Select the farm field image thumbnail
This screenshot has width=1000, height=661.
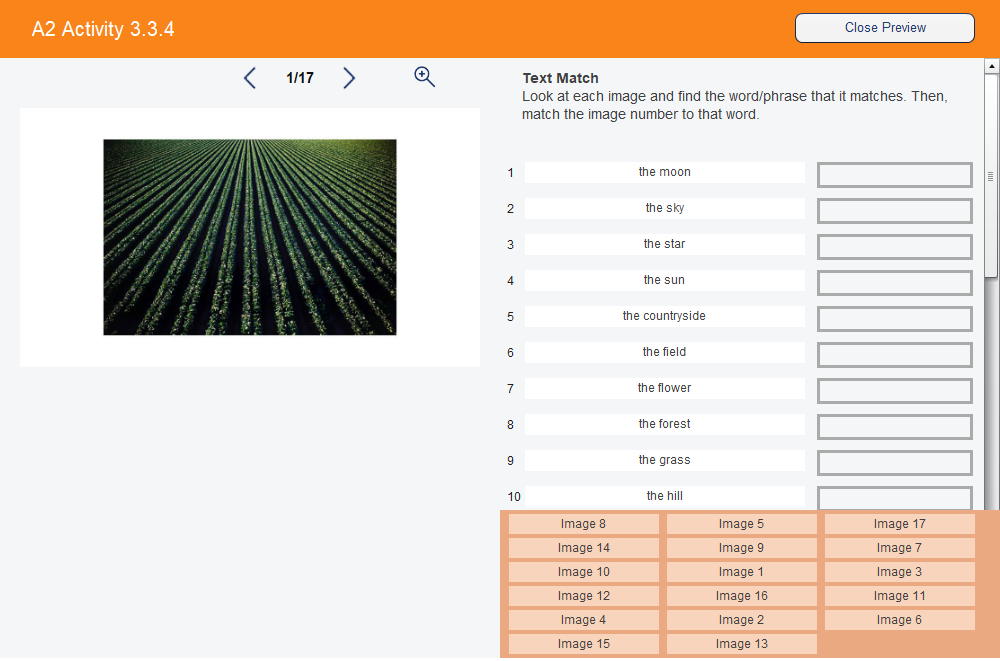pos(249,236)
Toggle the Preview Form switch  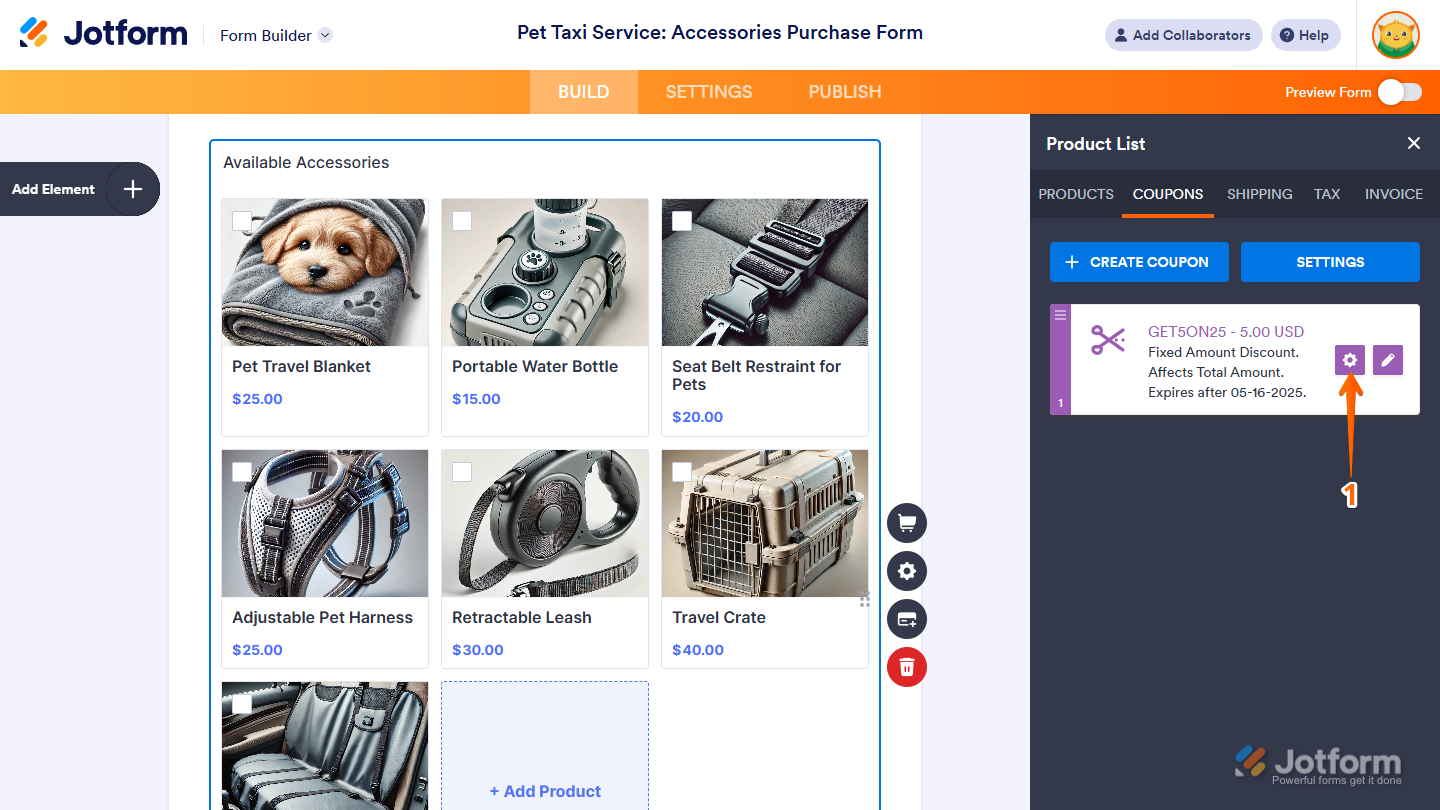tap(1399, 92)
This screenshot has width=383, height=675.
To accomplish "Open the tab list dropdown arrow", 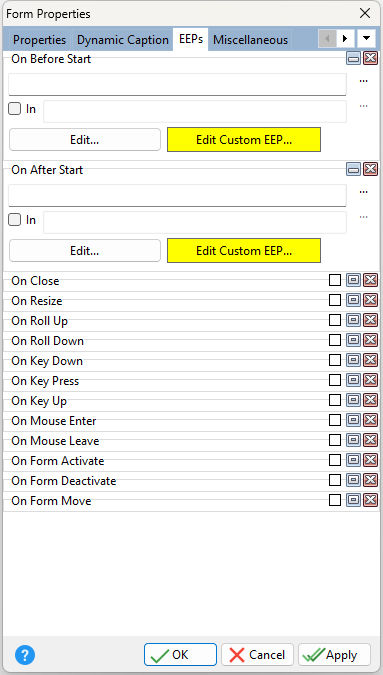I will point(366,39).
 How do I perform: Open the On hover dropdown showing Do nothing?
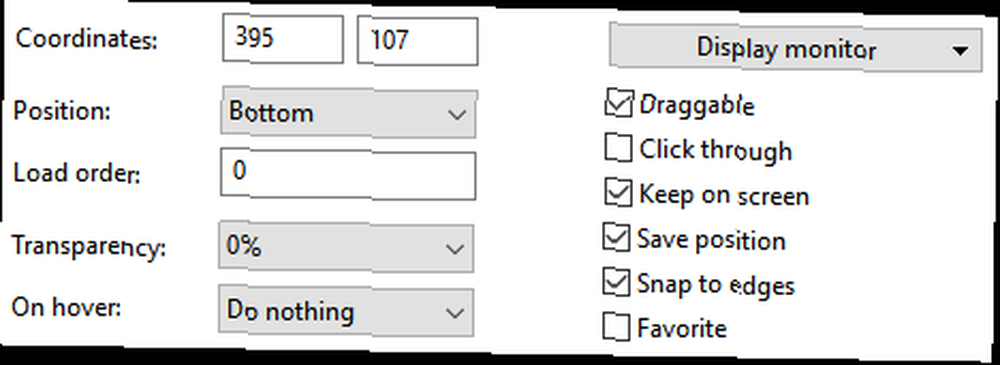click(346, 312)
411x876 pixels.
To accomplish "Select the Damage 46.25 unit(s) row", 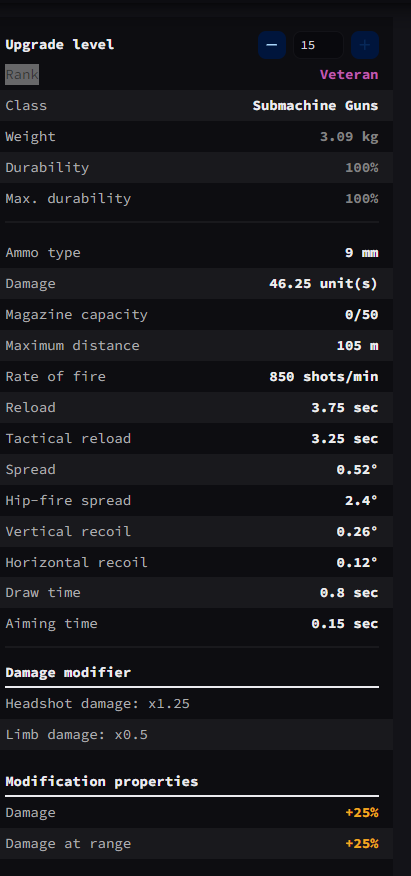I will (197, 283).
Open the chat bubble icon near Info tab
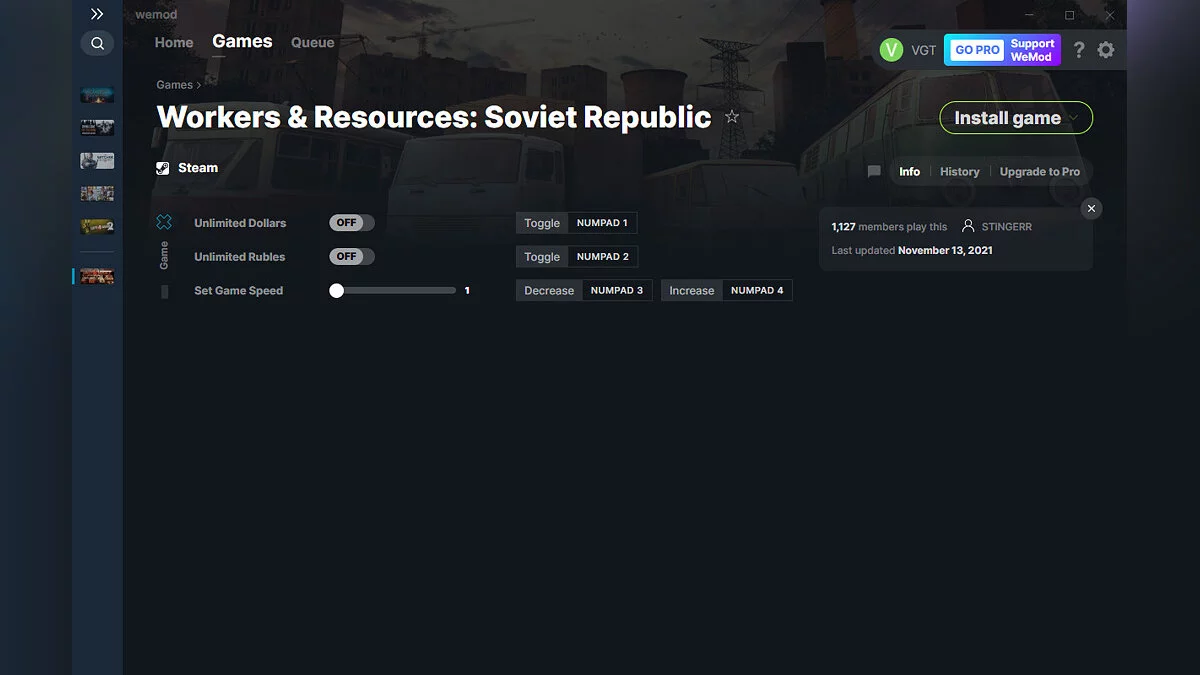Viewport: 1200px width, 675px height. point(874,171)
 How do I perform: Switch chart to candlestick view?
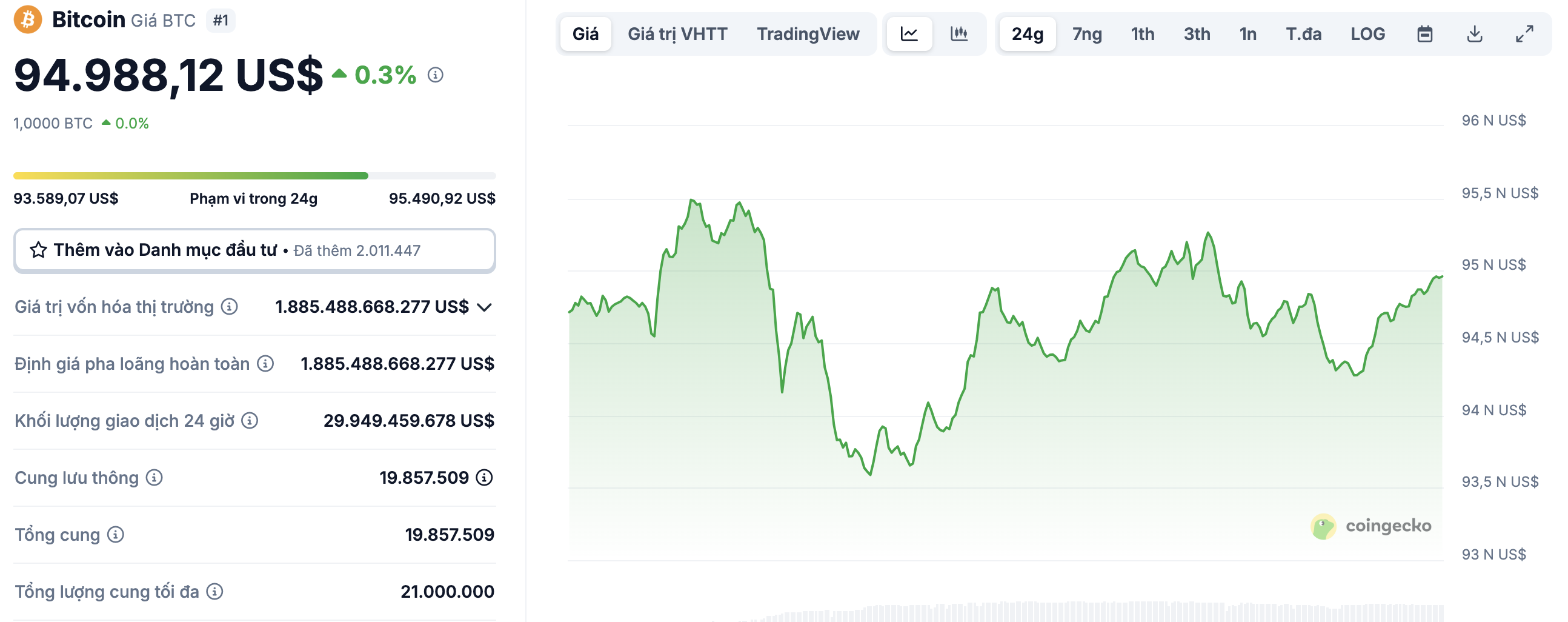(958, 34)

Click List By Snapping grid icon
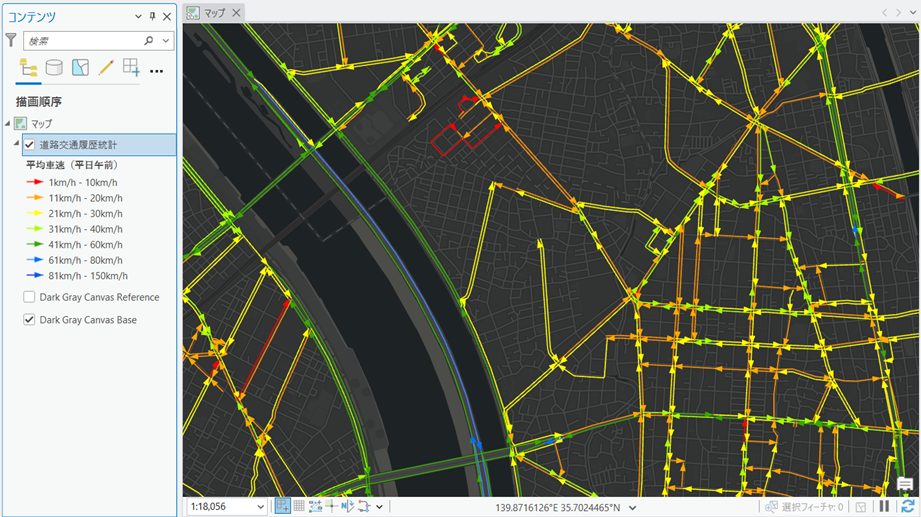coord(131,68)
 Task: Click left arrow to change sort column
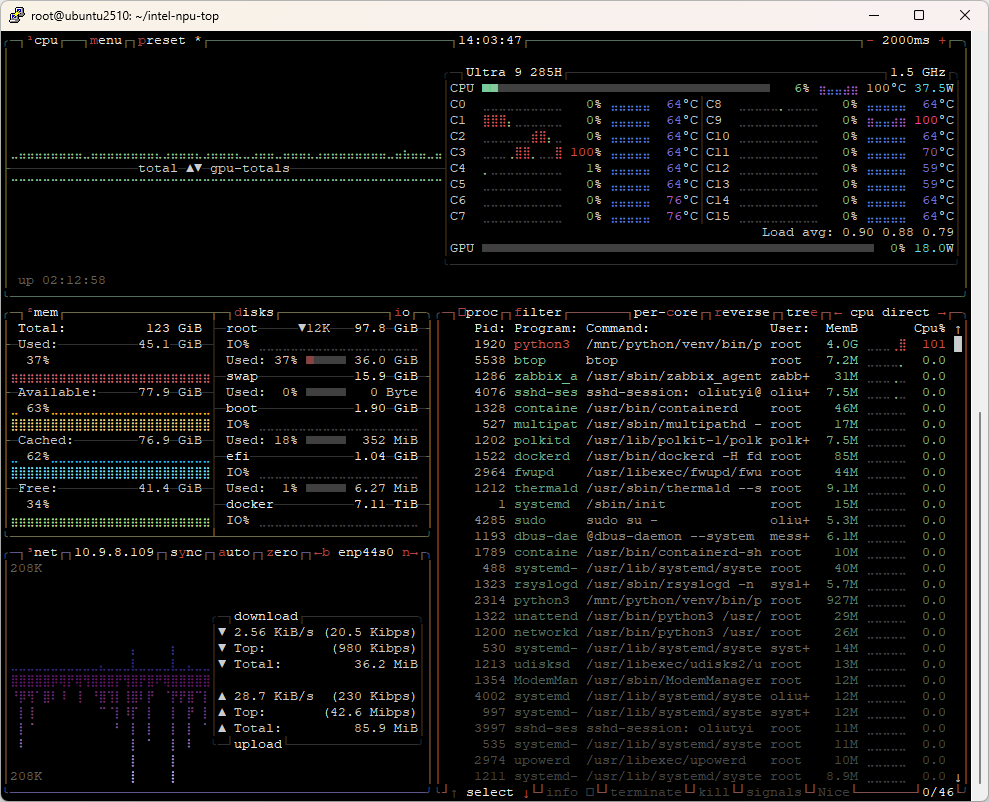pos(837,313)
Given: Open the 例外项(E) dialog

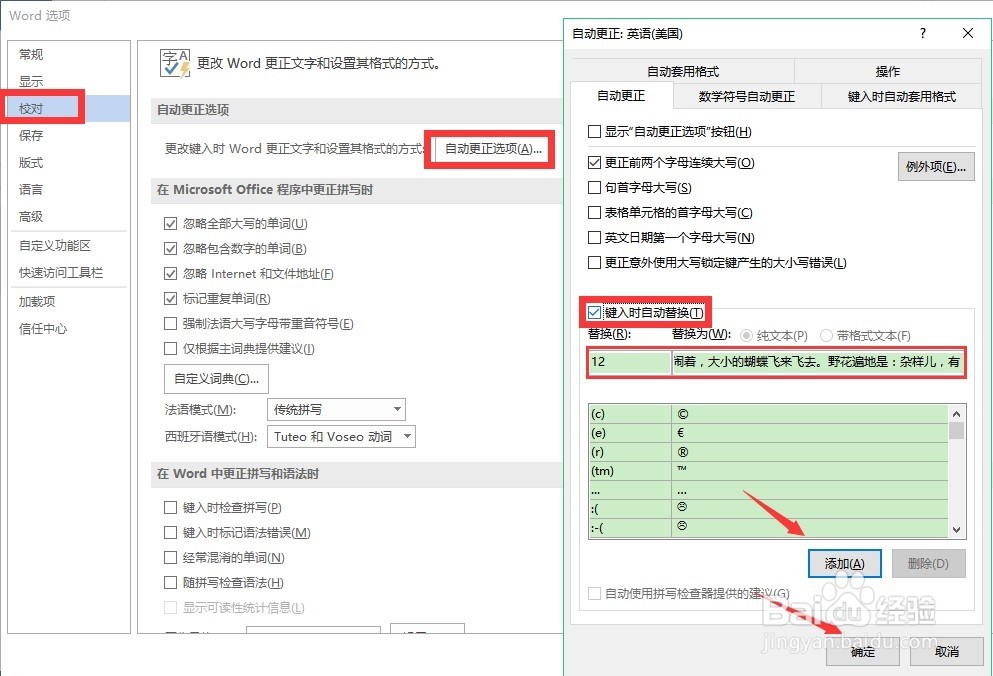Looking at the screenshot, I should tap(935, 166).
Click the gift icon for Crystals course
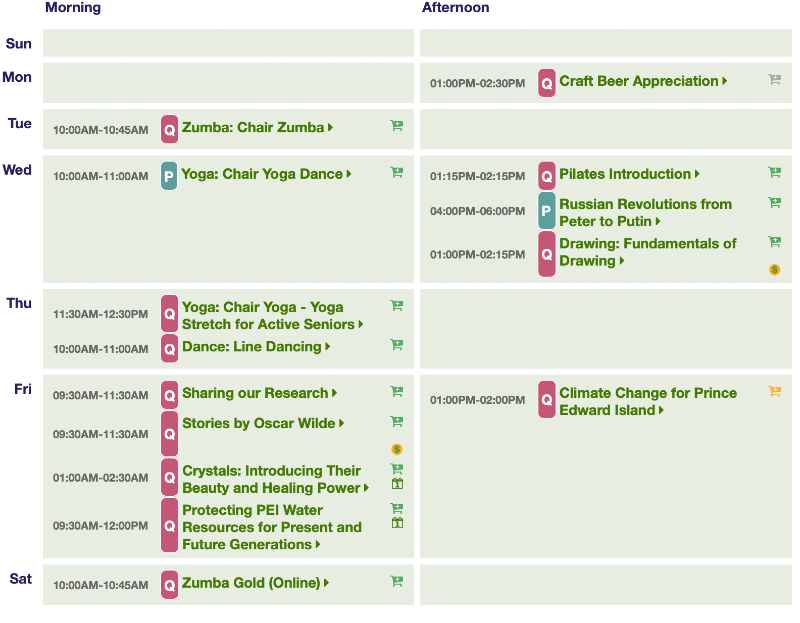The image size is (800, 623). [x=397, y=484]

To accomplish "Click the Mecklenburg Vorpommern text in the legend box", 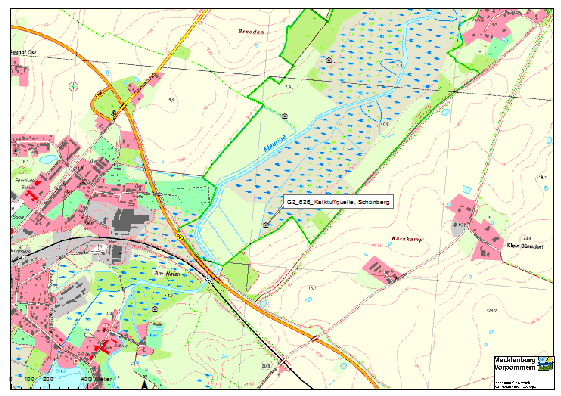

*****

## Instruction:
Please pick out every line in the records above that contains the word "This" and copy each one in full.

## Reply:
This screenshot has width=1000, height=661.
This screenshot has width=383, height=675.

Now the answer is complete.